For European organizations, especially those in residential, hospitality, and facility management sectors that deploy Tuya-based IoT devices integrated with Amazon Alexa, this vulnerability poses a significant risk. Unauthorized access to smart home or building automation devices can lead to breaches of privacy, physical security risks (e.g., unauthorized door unlocking), and operational disruptions (e.g., disabling alarms). The ability to remotely control cameras and alarms could facilitate espionage or physical intrusion. Since the attack requires only user interaction via a crafted link, phishing campaigns targeting employees or residents could be effective. The vulnerability’s impact extends beyond individual users to organizations managing multiple IoT endpoints, potentially affecting data protection compliance under GDPR if personal data or security is compromised. The lack of requirement for the Tuya app to be active broadens the window of opportunity for attackers. The threat also undermines trust in smart home ecosystems, potentially affecting adoption and operational continuity in smart buildings across Europe.

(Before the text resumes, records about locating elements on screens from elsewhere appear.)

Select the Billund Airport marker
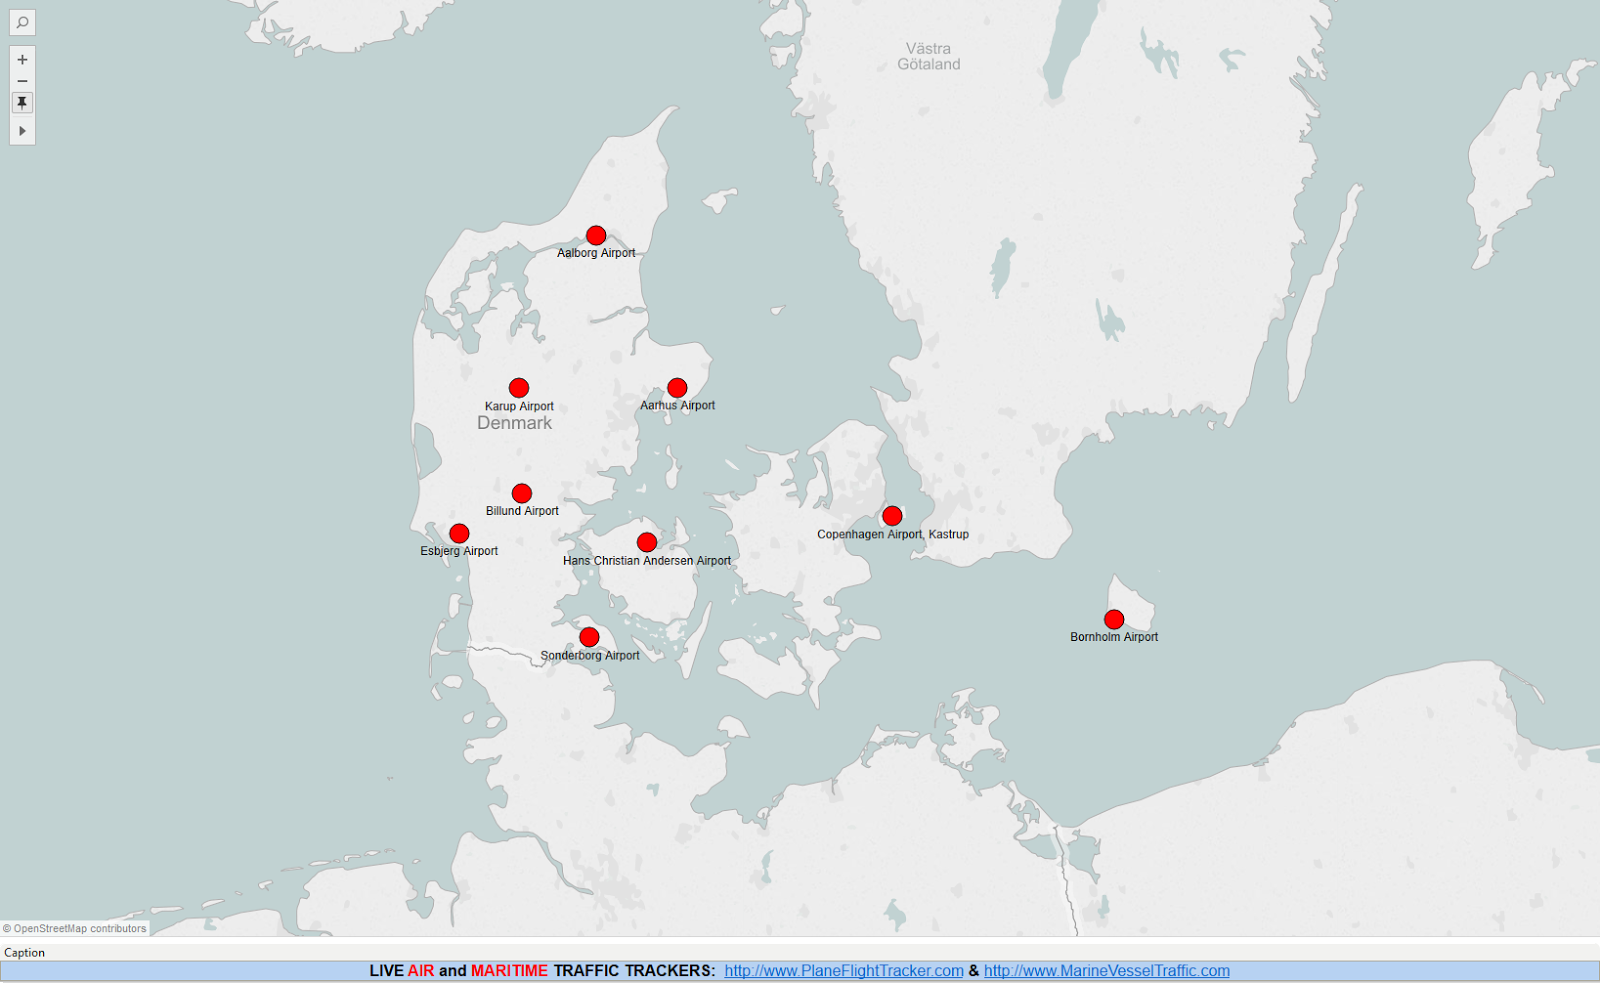The width and height of the screenshot is (1600, 984). (521, 491)
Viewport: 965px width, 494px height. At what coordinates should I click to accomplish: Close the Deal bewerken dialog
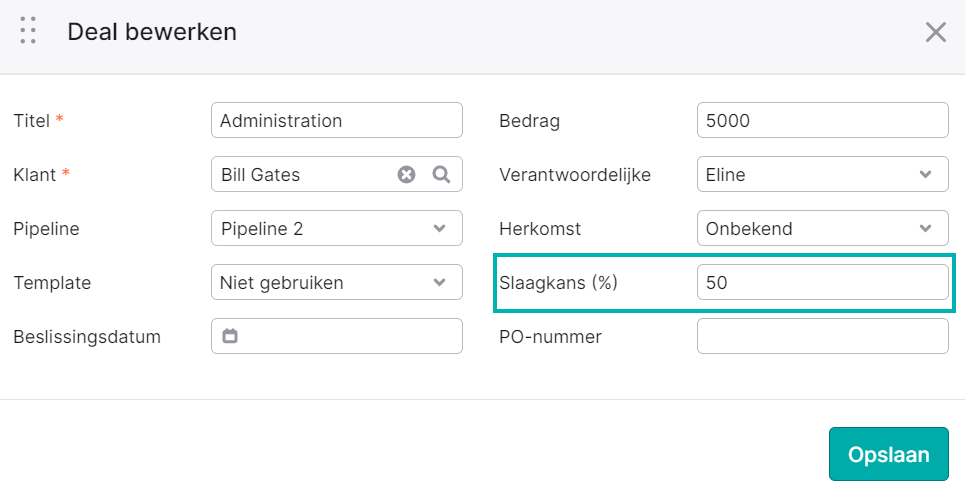coord(935,32)
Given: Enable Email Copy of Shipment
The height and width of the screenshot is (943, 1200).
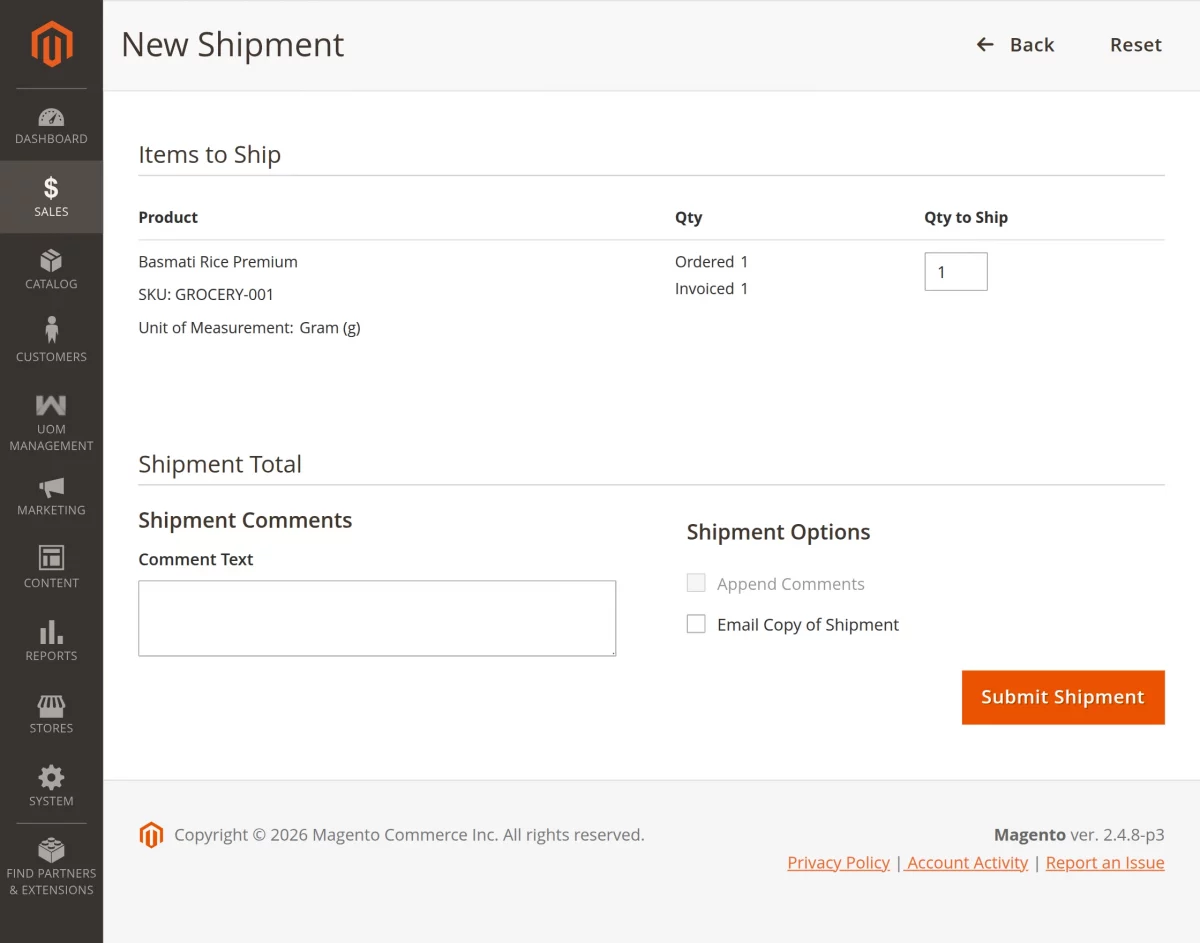Looking at the screenshot, I should (x=696, y=623).
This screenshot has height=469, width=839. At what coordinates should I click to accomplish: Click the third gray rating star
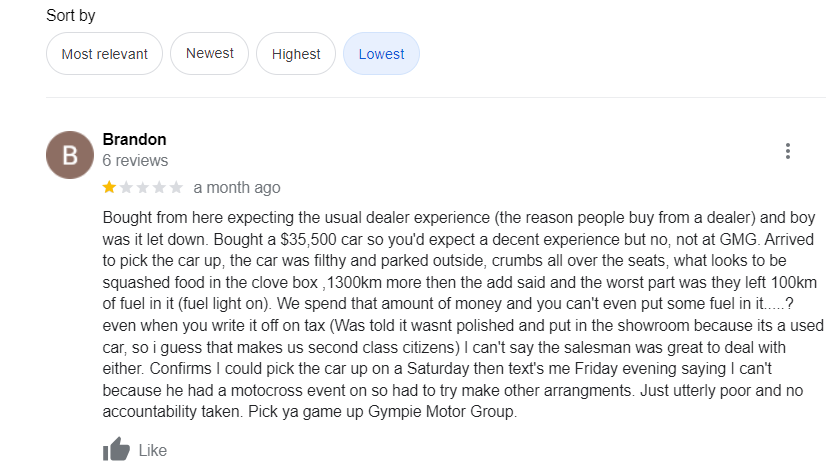click(143, 187)
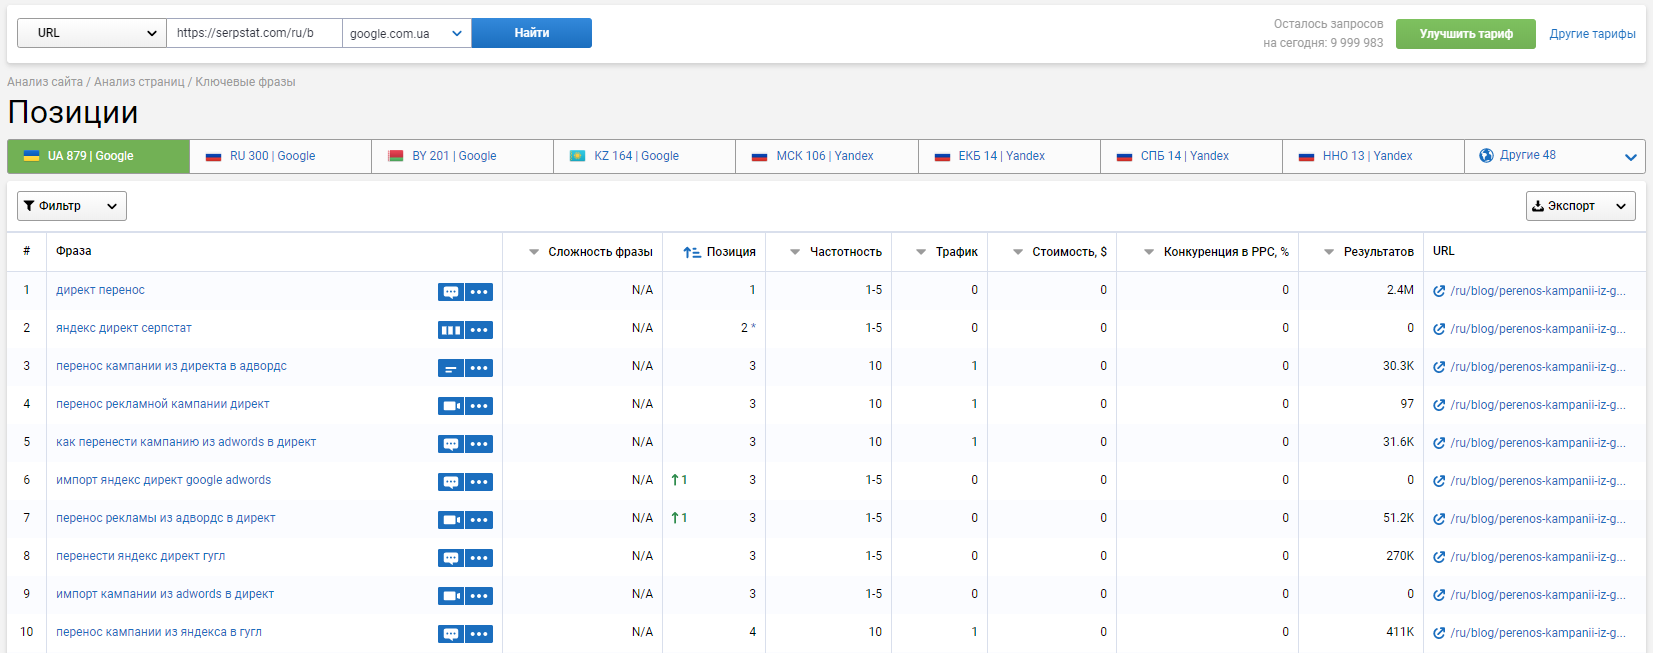Screen dimensions: 1653x653
Task: Click the Улучшить тариф button
Action: (1466, 34)
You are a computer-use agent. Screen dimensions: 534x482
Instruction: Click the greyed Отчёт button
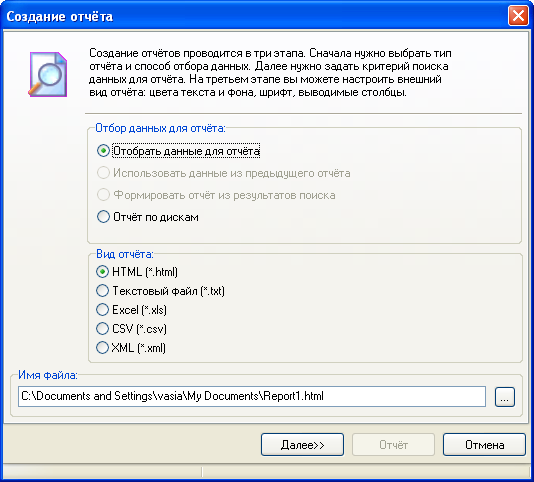(393, 445)
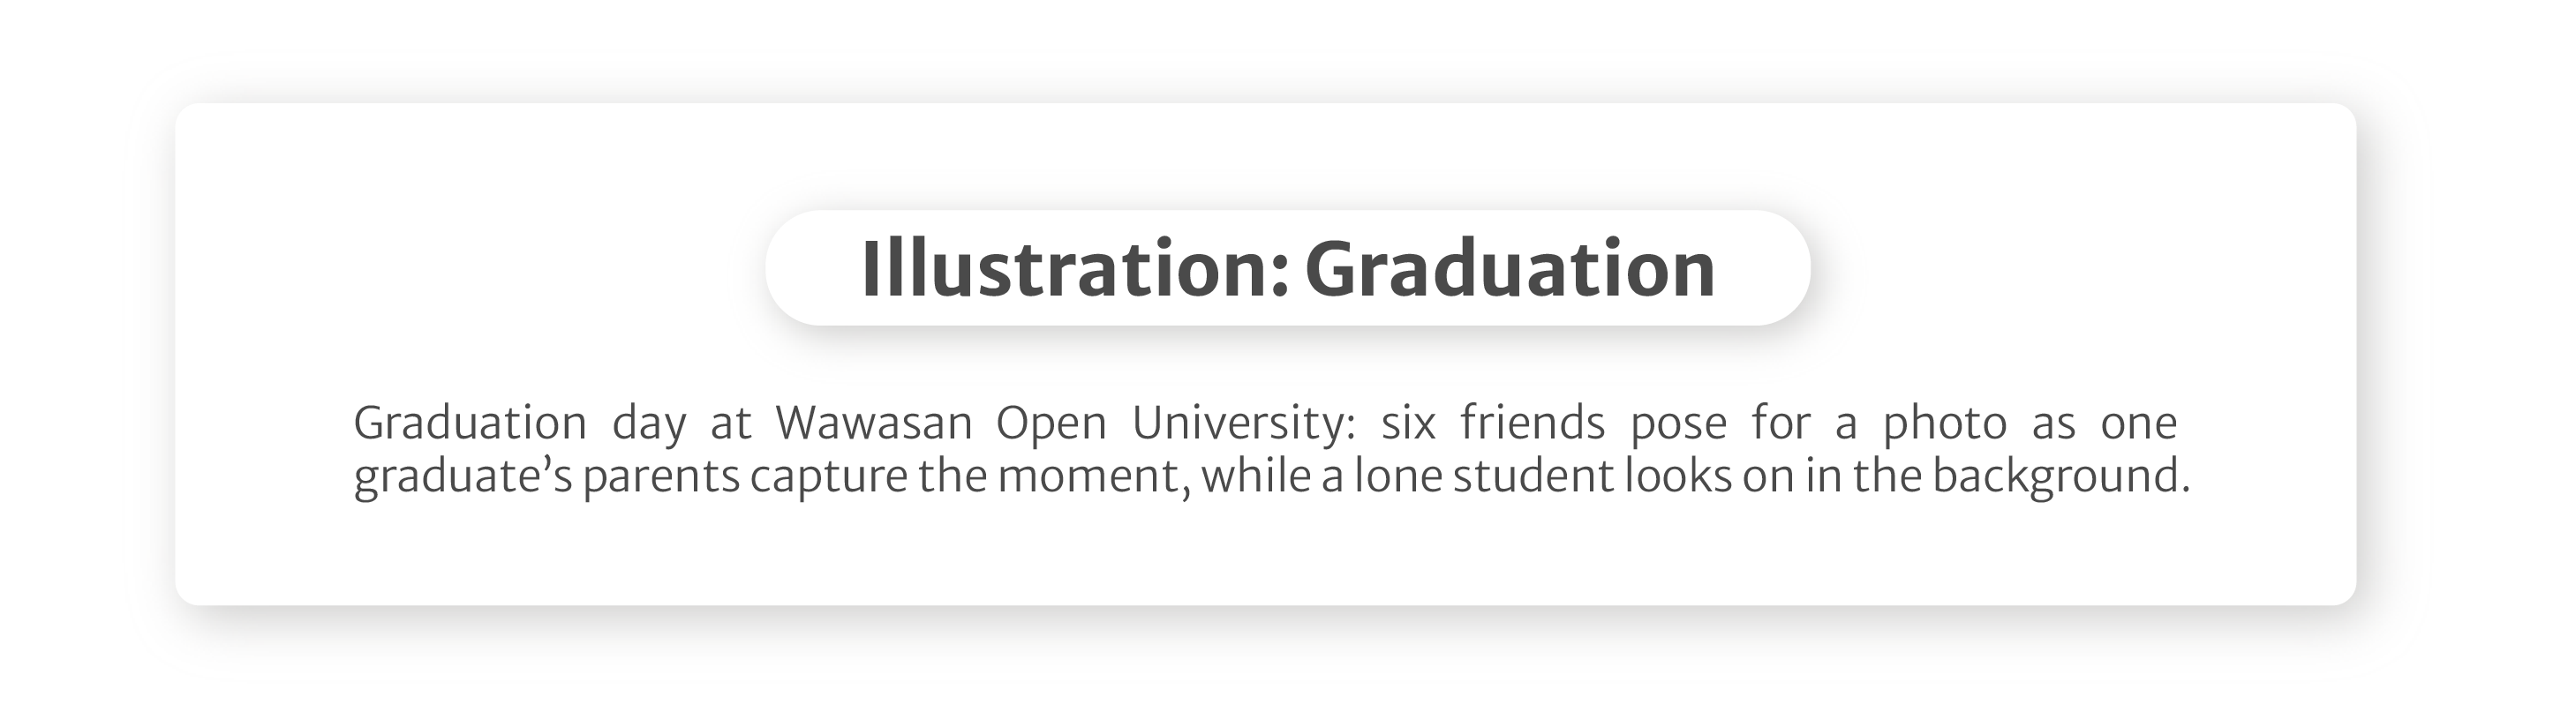Click the word "photo" in the description
2576x712 pixels.
pos(1945,423)
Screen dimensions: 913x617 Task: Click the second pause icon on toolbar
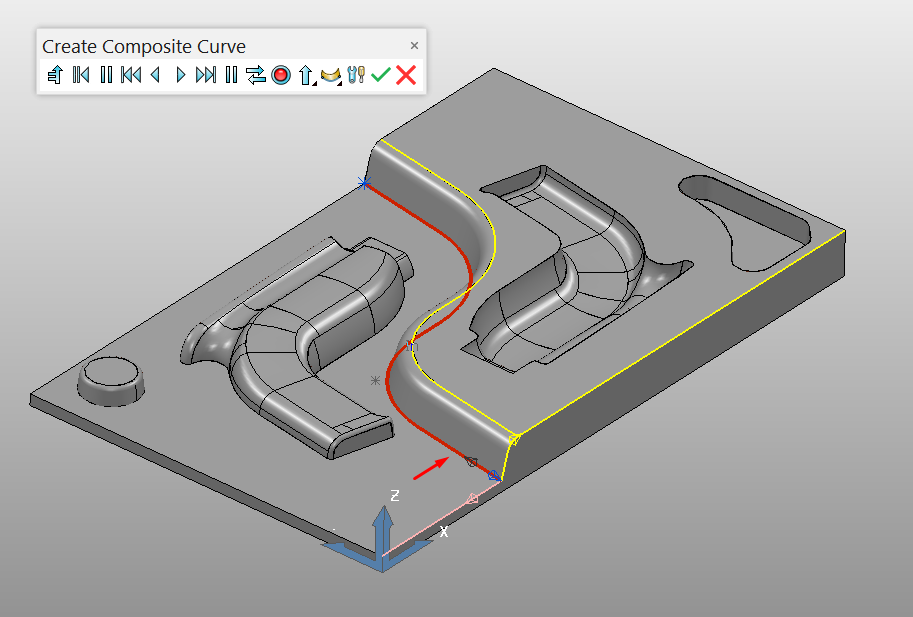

Immediate mitigation should focus on user awareness and limiting exposure to phishing attempts by educating users not to click on suspicious authorization links. Organizations should audit their use of Tuya SDK 6.5.0 and identify all applications integrating it. Until a patch is released, consider disabling Alexa integration or unlinking Alexa accounts from Tuya accounts where feasible. Network-level controls such as web filtering to block known malicious URLs and monitoring for unusual OAuth authorization flows can help detect exploitation attempts. Developers and vendors should prioritize releasing an SDK update that properly validates the OAuth state parameter and implements anti-CSRF tokens robustly. Organizations should also implement multi-factor authentication (MFA) on Tuya and Alexa accounts to reduce the risk of unauthorized access. Regular security assessments of IoT device integrations and OAuth flows are recommended. Finally, monitoring device logs for unexpected linkage or control commands can provide early detection of exploitation.